Task statement
In the copy, keep every record exact and leave out all images.

Stored data:
━━━
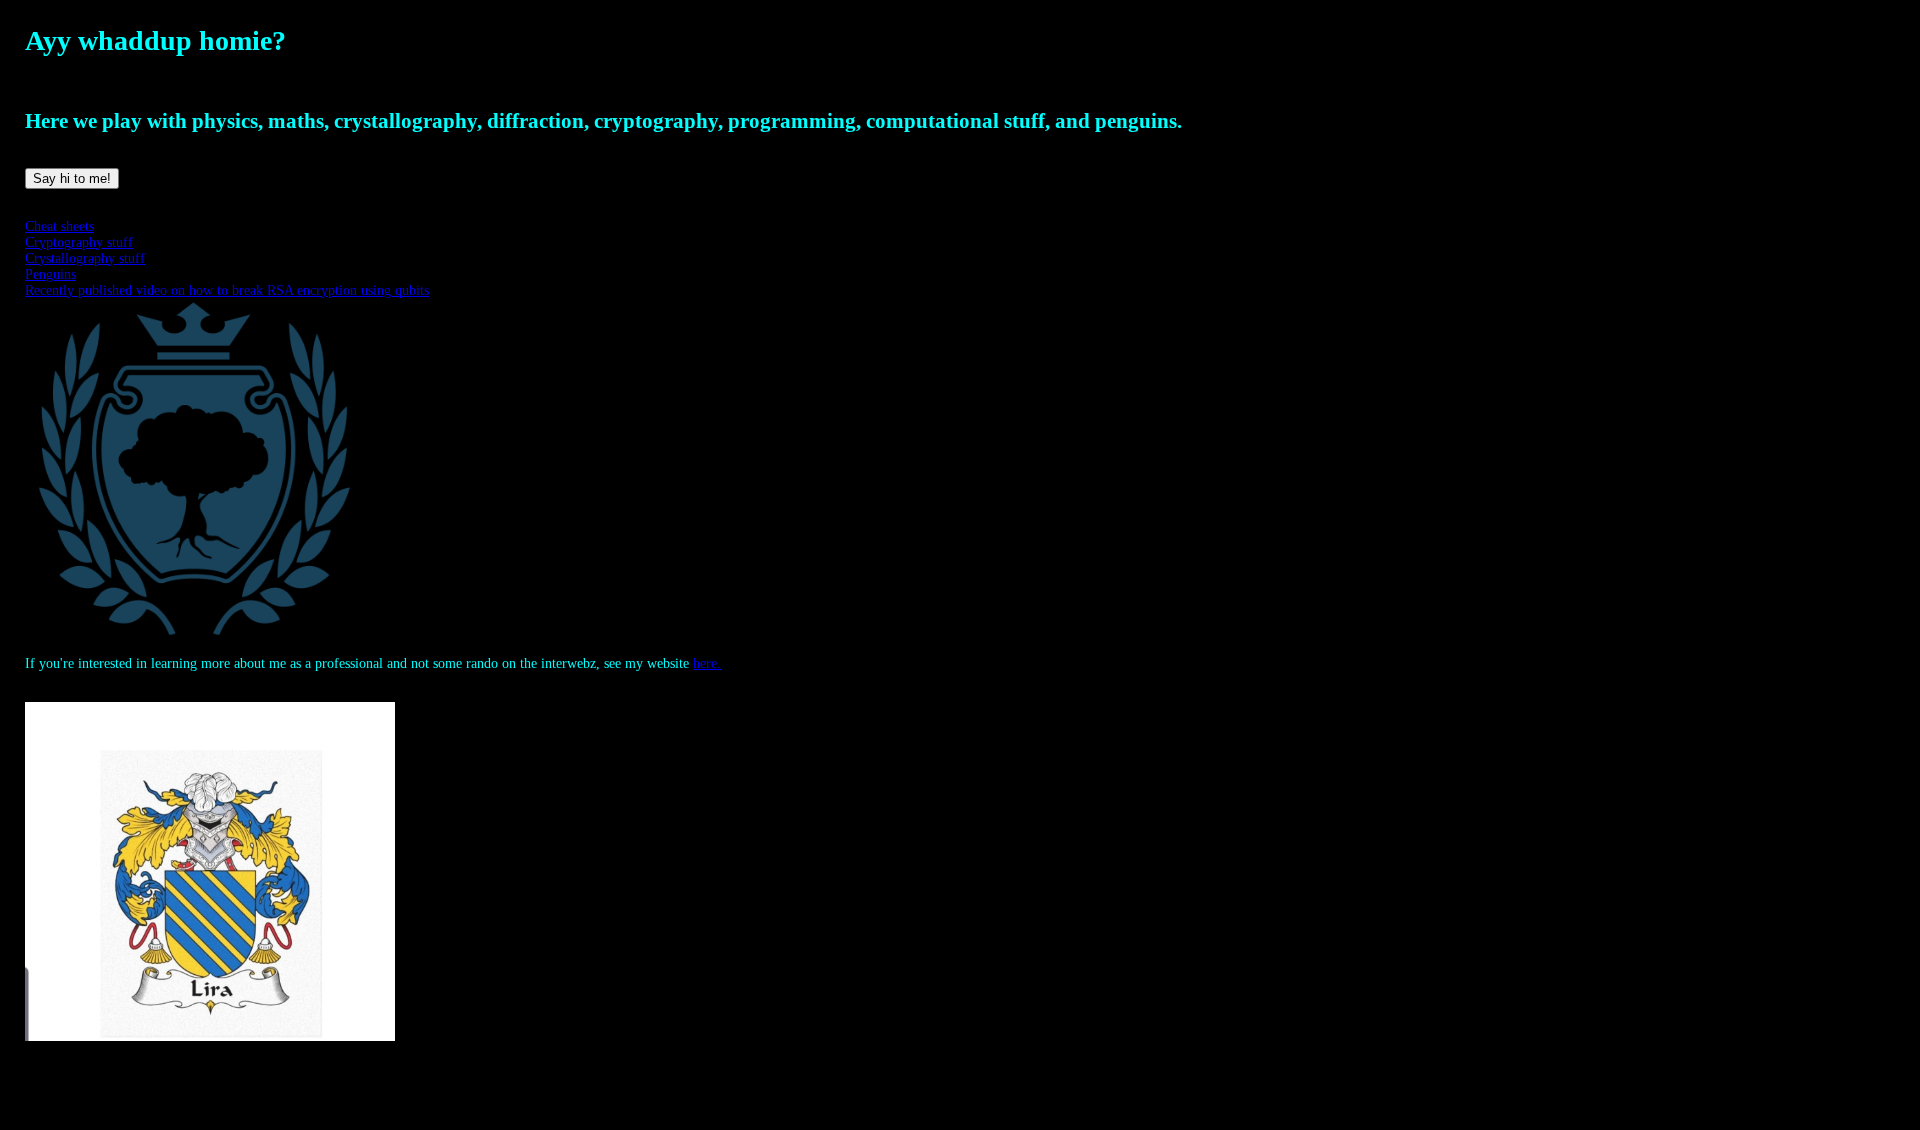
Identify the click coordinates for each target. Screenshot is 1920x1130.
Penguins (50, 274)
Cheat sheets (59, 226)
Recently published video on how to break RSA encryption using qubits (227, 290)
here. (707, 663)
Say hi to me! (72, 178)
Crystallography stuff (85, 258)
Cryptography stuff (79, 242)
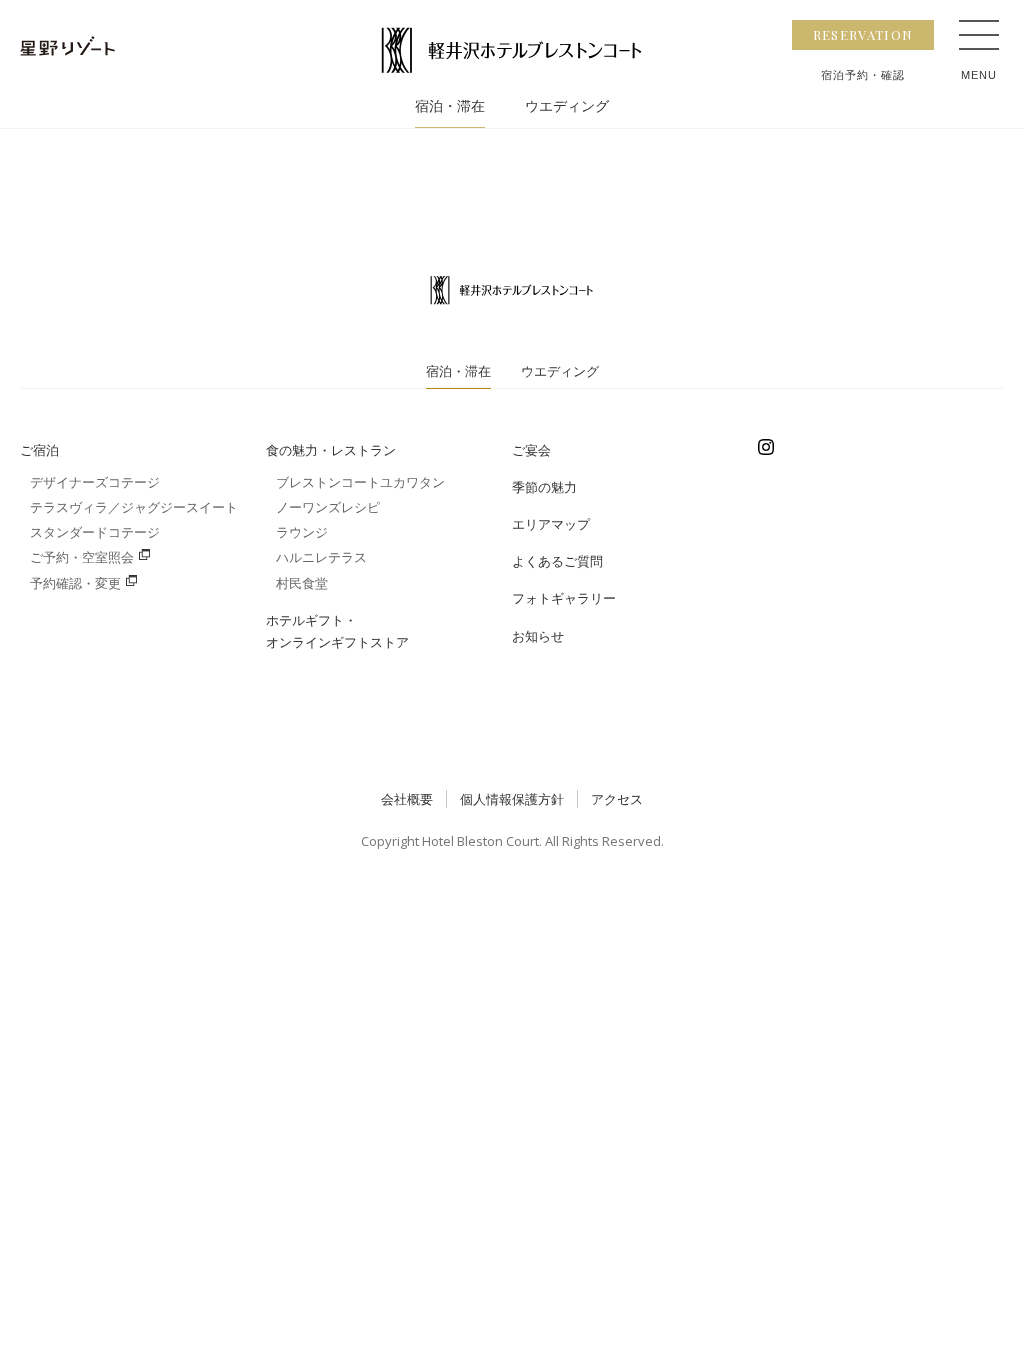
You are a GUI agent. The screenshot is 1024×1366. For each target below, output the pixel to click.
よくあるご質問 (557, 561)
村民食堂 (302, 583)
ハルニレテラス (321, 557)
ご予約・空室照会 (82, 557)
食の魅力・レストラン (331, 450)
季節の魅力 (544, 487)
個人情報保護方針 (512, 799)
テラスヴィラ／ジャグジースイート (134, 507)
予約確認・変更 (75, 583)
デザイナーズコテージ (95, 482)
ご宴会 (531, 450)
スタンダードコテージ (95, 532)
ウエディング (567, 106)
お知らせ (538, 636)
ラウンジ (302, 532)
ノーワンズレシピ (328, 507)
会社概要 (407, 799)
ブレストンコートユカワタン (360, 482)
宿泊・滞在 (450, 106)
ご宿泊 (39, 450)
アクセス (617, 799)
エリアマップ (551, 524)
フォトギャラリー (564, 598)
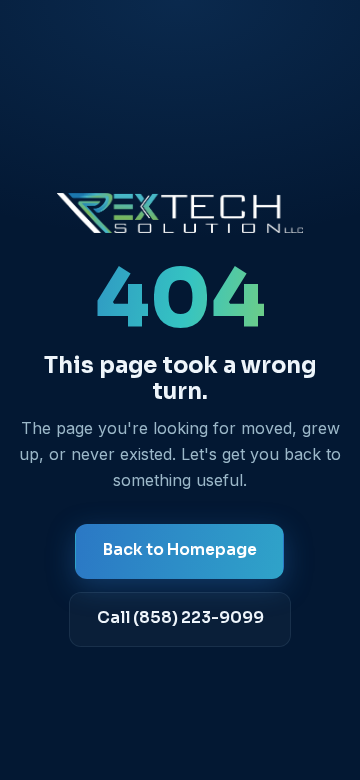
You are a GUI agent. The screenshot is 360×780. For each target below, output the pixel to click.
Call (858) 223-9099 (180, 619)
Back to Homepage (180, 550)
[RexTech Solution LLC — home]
━━━
Exercise solution
Identify the click coordinates for each target. Screenshot is 1920x1130.
Penguins (50, 274)
Cheat sheets (59, 226)
Recently published video on how to break RSA encryption using qubits (227, 290)
here. (707, 663)
Say hi to me! (72, 178)
Crystallography stuff (85, 258)
Cryptography stuff (79, 242)
You are a GUI agent. The screenshot is 1024×1366. For each target below, output the pixel to click.
よくあるご質問 (557, 561)
村民食堂 (302, 583)
ハルニレテラス (321, 557)
ご予約・空室照会 (82, 557)
食の魅力・レストラン (331, 450)
季節の魅力 (544, 487)
個人情報保護方針 (512, 799)
テラスヴィラ／ジャグジースイート (134, 507)
予約確認・変更 (75, 583)
デザイナーズコテージ (95, 482)
ご宴会 (531, 450)
スタンダードコテージ (95, 532)
ウエディング (567, 106)
お知らせ (538, 636)
ラウンジ (302, 532)
ノーワンズレシピ (328, 507)
会社概要 (407, 799)
ブレストンコートユカワタン (360, 482)
宿泊・滞在 (450, 106)
ご宿泊 (39, 450)
アクセス (617, 799)
エリアマップ (551, 524)
フォトギャラリー (564, 598)
You are a GUI agent. The screenshot is 360×780. For each target below, output the pixel to click.
Call (858) 223-9099 (180, 619)
Back to Homepage (180, 550)
[RexTech Solution LLC — home]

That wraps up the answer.